Jaime ficou à escuta enquanto os ecos de seus passos iam
desaparecendo. E então ficou de novo sozinho com o senhor seu pai,
entre as velas, os cristais e o cheiro doce e doentio da morte.
Doíam-lhe as costas devido ao peso da armadura, e sentia as pernas
quase adormecidas. Mudou um pouco de posição e apertou os dedos em
volta da espada dourada. Não podia brandir uma espada, mas podia
pegar numa. Sentia a mão desaparecida latejar. Aquilo era quase
engraçado.

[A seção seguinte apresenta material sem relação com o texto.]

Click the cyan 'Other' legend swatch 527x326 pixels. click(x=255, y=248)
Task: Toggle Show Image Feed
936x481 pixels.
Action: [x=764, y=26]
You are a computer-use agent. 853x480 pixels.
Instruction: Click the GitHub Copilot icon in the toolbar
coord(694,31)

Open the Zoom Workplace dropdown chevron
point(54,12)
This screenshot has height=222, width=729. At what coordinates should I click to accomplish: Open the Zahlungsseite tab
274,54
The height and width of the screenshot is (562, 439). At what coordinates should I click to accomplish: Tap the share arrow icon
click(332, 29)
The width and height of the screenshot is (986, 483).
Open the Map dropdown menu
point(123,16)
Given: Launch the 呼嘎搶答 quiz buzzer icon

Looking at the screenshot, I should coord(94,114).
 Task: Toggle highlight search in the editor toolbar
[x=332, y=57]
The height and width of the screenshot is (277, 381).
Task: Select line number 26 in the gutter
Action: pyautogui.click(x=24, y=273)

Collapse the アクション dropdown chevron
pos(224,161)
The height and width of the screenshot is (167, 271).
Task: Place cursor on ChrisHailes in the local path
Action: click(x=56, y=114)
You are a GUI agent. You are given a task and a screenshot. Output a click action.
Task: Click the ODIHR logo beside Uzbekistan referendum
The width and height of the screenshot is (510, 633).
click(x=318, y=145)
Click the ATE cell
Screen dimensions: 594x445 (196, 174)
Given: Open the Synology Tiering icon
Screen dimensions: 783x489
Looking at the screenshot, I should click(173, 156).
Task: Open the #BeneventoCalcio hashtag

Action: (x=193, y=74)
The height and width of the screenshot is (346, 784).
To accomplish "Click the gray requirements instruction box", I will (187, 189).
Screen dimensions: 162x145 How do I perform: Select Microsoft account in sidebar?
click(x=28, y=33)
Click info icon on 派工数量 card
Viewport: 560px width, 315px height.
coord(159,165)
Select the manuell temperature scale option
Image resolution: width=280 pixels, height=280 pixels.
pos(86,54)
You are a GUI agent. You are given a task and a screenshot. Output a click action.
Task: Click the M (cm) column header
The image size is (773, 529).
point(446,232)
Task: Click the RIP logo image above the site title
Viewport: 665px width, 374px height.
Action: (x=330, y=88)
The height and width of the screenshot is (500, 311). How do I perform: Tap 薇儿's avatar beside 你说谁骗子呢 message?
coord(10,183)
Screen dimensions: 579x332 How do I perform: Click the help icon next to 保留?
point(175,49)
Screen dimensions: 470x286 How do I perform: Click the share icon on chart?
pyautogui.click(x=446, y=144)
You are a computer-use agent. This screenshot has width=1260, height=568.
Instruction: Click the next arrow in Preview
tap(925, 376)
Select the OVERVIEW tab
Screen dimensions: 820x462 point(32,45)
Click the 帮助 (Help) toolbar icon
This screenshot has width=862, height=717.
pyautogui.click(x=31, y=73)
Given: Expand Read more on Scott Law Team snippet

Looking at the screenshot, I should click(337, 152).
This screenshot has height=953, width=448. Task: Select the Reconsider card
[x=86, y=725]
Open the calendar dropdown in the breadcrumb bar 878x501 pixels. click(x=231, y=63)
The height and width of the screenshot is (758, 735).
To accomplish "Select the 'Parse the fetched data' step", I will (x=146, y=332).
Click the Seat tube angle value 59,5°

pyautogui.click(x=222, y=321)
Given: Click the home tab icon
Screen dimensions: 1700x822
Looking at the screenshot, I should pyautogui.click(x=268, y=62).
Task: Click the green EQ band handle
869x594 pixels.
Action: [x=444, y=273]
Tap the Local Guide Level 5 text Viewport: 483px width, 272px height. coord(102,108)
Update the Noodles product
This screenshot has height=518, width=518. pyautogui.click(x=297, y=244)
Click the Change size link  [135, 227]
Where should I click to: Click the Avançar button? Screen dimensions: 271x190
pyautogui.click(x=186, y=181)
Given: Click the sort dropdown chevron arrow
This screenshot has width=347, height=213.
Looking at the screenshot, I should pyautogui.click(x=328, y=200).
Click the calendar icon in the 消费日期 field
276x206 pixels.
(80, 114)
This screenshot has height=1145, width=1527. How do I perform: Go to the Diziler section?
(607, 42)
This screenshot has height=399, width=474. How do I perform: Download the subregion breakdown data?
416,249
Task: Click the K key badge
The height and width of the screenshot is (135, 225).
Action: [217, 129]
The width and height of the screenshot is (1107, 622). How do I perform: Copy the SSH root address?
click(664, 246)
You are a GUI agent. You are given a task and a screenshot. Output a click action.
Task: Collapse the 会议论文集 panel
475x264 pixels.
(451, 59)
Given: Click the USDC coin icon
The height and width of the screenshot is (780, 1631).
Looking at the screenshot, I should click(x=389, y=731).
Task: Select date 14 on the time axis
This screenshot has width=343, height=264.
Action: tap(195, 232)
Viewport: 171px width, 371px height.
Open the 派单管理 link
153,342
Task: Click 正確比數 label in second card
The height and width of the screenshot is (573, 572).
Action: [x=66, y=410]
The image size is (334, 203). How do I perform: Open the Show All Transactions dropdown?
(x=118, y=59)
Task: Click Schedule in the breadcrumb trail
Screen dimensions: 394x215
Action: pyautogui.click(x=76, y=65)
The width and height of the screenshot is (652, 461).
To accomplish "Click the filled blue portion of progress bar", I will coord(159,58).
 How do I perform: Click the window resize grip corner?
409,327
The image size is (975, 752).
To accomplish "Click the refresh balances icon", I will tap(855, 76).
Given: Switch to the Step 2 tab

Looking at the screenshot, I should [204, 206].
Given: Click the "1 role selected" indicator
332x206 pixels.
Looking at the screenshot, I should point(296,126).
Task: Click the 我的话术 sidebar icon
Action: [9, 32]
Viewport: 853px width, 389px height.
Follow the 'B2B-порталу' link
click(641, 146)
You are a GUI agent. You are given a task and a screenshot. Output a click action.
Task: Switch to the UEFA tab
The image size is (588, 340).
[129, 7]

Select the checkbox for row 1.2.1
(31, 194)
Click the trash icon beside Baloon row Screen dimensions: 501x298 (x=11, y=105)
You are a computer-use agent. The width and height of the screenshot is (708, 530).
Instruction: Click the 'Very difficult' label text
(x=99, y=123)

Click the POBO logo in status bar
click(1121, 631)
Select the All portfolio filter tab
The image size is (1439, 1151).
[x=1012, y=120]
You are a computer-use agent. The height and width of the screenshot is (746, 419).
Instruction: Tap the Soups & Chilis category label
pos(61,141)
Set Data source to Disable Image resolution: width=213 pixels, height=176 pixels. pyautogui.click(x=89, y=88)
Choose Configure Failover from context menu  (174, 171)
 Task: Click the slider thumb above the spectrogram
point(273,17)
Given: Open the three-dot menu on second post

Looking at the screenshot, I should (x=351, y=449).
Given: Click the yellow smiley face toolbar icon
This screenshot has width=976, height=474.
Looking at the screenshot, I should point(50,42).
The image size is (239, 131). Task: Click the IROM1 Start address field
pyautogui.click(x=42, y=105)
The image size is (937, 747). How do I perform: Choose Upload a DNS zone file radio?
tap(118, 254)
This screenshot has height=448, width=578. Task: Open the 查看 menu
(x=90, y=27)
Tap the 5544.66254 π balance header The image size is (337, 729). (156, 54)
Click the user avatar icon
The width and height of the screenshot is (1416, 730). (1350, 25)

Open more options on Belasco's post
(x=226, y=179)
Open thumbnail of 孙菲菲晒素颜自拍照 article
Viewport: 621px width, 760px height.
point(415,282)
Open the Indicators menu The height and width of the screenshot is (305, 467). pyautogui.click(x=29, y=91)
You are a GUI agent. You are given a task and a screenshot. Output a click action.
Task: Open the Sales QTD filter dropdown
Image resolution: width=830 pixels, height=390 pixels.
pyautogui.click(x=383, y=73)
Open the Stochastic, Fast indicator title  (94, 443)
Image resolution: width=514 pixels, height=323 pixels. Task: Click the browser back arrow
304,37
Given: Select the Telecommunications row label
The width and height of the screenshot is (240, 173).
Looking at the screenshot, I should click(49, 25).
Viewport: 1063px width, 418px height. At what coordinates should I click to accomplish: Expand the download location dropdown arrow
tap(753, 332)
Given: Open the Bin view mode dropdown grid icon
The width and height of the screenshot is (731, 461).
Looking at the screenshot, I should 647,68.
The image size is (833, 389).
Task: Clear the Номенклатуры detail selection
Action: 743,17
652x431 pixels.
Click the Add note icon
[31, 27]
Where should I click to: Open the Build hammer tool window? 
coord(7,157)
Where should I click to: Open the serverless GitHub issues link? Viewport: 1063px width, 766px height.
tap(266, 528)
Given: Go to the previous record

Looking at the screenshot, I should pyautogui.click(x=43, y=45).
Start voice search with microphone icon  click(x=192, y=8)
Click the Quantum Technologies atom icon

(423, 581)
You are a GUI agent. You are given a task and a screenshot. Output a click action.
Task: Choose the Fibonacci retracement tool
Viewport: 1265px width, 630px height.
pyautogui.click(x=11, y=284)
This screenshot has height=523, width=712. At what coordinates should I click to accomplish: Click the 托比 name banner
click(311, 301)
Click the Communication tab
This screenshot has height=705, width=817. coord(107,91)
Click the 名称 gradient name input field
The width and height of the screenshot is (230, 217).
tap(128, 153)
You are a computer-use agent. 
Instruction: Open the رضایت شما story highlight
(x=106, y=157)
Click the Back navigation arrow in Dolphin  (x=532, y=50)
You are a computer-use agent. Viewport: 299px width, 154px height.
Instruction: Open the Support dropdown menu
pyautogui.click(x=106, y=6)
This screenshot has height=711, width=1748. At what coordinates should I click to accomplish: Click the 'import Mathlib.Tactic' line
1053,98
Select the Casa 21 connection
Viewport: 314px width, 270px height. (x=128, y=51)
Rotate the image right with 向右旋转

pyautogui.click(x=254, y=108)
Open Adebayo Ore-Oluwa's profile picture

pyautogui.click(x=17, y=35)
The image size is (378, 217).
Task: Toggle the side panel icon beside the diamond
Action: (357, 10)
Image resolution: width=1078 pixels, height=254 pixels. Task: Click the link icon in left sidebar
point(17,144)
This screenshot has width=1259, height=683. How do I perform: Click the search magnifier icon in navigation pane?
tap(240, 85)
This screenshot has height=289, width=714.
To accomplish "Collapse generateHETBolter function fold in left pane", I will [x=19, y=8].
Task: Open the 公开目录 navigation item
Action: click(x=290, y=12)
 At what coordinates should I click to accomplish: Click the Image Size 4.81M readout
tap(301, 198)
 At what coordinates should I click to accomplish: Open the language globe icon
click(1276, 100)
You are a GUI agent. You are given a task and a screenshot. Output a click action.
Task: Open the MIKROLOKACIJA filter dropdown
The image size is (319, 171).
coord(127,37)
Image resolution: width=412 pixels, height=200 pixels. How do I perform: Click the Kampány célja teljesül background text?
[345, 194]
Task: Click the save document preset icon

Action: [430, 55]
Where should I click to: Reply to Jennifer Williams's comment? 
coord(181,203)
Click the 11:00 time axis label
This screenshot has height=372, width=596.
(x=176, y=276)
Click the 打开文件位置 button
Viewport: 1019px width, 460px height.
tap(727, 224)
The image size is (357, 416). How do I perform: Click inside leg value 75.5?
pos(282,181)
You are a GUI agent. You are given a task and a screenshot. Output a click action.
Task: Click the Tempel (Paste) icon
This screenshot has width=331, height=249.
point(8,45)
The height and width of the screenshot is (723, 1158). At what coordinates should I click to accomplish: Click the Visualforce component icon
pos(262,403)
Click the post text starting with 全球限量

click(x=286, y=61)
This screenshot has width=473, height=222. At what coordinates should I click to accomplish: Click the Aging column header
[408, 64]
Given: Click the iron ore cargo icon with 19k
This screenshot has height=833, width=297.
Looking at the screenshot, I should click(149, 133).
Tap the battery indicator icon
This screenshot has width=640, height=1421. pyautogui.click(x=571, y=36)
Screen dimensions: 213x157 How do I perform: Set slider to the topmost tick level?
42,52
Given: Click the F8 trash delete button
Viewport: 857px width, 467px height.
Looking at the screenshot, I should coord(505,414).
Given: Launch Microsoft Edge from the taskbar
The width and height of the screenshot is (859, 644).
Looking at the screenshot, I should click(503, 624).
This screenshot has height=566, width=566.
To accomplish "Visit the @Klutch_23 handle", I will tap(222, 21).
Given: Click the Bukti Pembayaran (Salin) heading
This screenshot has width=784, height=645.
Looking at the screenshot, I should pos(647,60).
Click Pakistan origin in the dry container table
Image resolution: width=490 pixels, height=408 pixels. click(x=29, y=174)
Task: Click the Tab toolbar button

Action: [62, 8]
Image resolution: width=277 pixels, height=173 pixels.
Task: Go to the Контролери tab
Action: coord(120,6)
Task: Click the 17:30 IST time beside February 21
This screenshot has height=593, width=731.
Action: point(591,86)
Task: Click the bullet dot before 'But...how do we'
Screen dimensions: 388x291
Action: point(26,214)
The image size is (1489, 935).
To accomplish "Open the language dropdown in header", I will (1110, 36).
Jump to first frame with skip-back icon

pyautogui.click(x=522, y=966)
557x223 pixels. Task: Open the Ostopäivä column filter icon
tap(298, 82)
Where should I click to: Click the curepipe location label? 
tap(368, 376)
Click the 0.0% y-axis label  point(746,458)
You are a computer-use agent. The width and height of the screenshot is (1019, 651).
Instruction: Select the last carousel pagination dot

Tinha mais sensações na mão que perdera do que no
resto do corpo que lhe restava.
Minha mão
está faminta por uma espada. Preciso matar alguém. Varys, para
começar, mas primeiro tenho de encontrar a pedra debaixo da qual ele
se escondeu.
- Ordenei
ao eunuco que o levasse a um navio, não ao seu quarto - disse ao
cadáver. - O sangue está tanto nas mãos dele como nas... nas de
Tyrion - o sangue está tanto nas mãos dele como nas minhas,
pretendera dizer, mas as palavras ficaram-lhe presas na garganta. O
que quer que Varys tenha feito, fui eu que o obriguei afazê-lo.
Esperara
nos aposentos do eunuco, naquela noite, quando por fim decidira não
permitir que o irmão mais novo morresse. Enquanto esperava, afiara o
punhal com uma mão só, obtendo um estranho conforto do
raspa-raspa-raspa do aço na pedra. Ao ouvir o som de passos,
pusera-se em pé junto à porta. Varys entrara numa maré de pó e
lavanda. Jaime aproximara-se dele por trás, dera-lhe um pontapé na
parte de trás dos joelhos, ajoelhara sobre seu peito e enfiara-lhe a
faca sob o queixo alvo e macio, obrigando-o a erguer a cabeça.
- Ora,
Lorde Varys - disse, em tom agradável - achei que o encontraria
aqui.
- Sor
Jaime? - Varys arquejou. - Assustou-me.
-
Pretendi assustar - quando torceu o punhal, um fiozinho de sangue
correu lâmina abaixo. - Estava aqui pensando que você poderia me
ajudar a arrancar meu irmão da cela antes que Sor Ilyn lhe corte a
cabeça. É uma cabeça feia, admito, mas ele só tem uma.
- Sim...
bem... se fizer o favor... de afastar a lâmina... sim, devagar, se
aprouver ao senhor, devagar, oh, fui picado... - o eunuco tocara o
pescoço e fitara de boca aberta vendo o sangue que trouxera nos
dedos. - Sempre odiei o aspecto do meu próprio sangue.
- Terá
mais para odiar em breve, a menos que me ajude.
Varys
lutou para se sentar:
- Seu
irmão... se o Duende desaparecesse inexplicavelmente da cela, seriam
feitas p-perguntas. Eu t-temeria por minha vida...
- Sua
vida me pertence. Não me interessa que segredos conhece. Se Tyrion
morrer, você não sobreviverá por muito tempo, eu lhe prometo.
- Ah - o
eunuco chupou o sangue dos dedos. - Pede uma coisa terrível...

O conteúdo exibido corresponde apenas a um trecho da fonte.